Problem statement:
Please copy every line below that contains the string "agent".

Saved entries:

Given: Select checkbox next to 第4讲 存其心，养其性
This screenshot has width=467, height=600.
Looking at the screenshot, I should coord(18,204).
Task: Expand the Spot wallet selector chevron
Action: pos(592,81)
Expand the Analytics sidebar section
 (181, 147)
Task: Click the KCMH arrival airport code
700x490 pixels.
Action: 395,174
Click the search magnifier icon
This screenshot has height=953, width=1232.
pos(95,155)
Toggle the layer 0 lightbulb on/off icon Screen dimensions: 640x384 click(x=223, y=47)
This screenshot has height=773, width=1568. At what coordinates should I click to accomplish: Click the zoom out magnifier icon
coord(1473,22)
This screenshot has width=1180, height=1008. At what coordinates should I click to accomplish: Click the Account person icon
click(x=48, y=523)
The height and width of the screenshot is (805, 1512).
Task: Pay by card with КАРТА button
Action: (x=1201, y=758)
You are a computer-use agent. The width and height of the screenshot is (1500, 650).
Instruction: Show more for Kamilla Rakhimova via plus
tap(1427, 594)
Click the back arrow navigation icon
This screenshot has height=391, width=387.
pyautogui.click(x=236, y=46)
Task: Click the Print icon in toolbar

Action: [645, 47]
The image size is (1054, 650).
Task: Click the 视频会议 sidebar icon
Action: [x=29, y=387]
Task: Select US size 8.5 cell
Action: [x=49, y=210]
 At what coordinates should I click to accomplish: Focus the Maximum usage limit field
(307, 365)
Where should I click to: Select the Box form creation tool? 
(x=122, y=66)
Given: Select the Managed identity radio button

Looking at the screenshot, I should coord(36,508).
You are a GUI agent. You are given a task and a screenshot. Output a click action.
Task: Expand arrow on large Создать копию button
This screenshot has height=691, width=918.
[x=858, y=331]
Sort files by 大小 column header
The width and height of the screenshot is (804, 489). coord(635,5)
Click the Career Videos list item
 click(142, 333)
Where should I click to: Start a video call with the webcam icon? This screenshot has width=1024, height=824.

Reply to the exercise:
You are a computer-use agent. The width and height of the screenshot is (1500, 650).
You are a GUI agent. You are given a task and a screenshot. Output a click action.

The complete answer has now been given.